Suddenly his grey gaze bored into them, from one to the other, glittering like ice, sharp and lucid, and Eilonwy felt suddenly that she had nothing on, and almost stammered out some excuse. But he had already shifted that keen look away, back to Taran, who was staring once more at the ground, and she sighed aloud in relief to mask her confusion.
"Hm," Dallben grunted, and then added, inexplicably, "and that will also not happen again."
He turned and shuffled back toward the cottage, stooping to pick up her forgotten egg basket on the way. She watched him, with a strange sense of foreboding.
"You see," Taran said, though his voice seemed a little pale. "I told you he won't send her away."
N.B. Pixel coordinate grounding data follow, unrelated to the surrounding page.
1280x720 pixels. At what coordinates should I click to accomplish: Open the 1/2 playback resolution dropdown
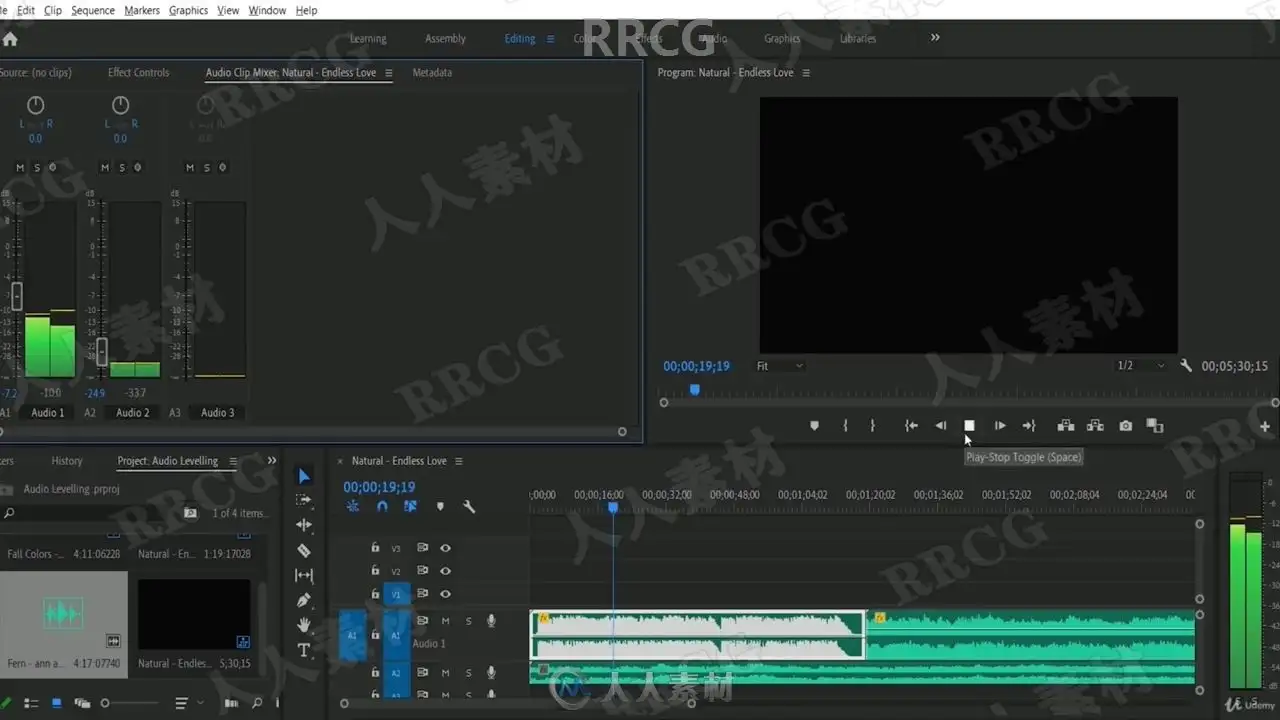(1141, 366)
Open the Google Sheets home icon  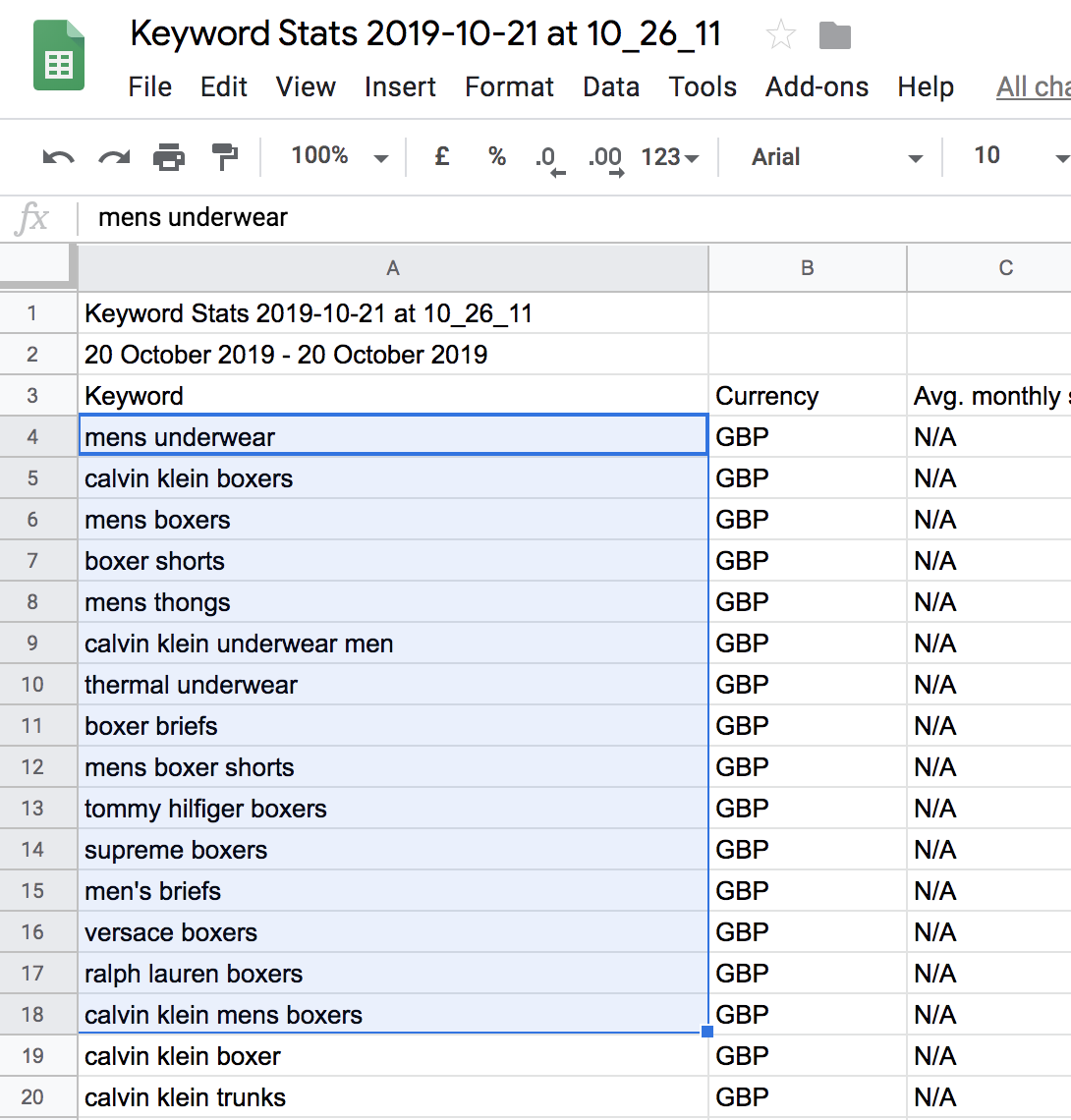[59, 57]
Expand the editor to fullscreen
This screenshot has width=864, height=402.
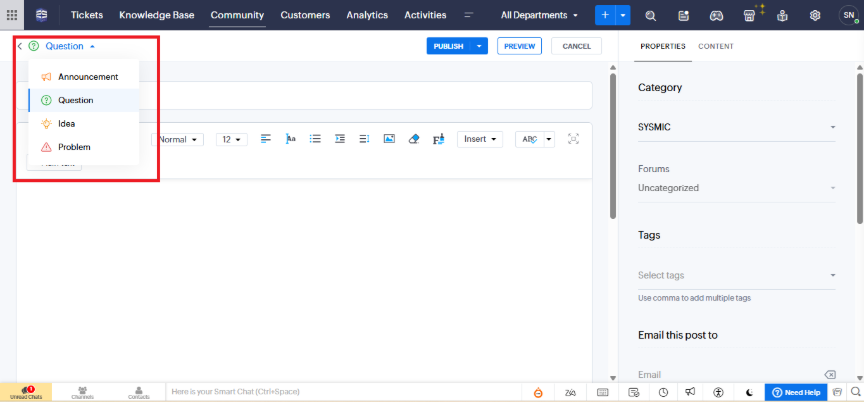pos(573,139)
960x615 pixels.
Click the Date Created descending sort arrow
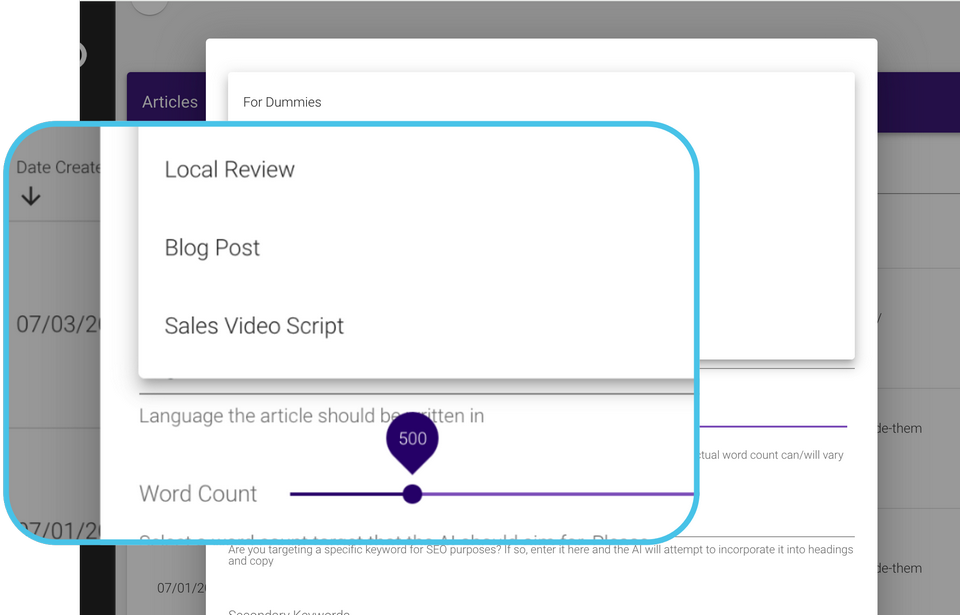(x=30, y=195)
"No," she answered. "I mean, yes. I mean…I think I'll stay with her a bit. Make sure she's settled."
He nodded, mumbled something about getting back to work, and trudged off to the stable. She climbed onto the stone wall and sat, a long time, and shivered often, though the day was warm.
I will leave aside all the reasons I am almost certain Lloyd knew very little about horses, because the symbolism of Taran and Eilonwy's favorite mounts being a mated pair is just too darn sweet and appealing to get persnickety about equine accuracies. Let them all live happily ever after having foals and babies. Just not yet.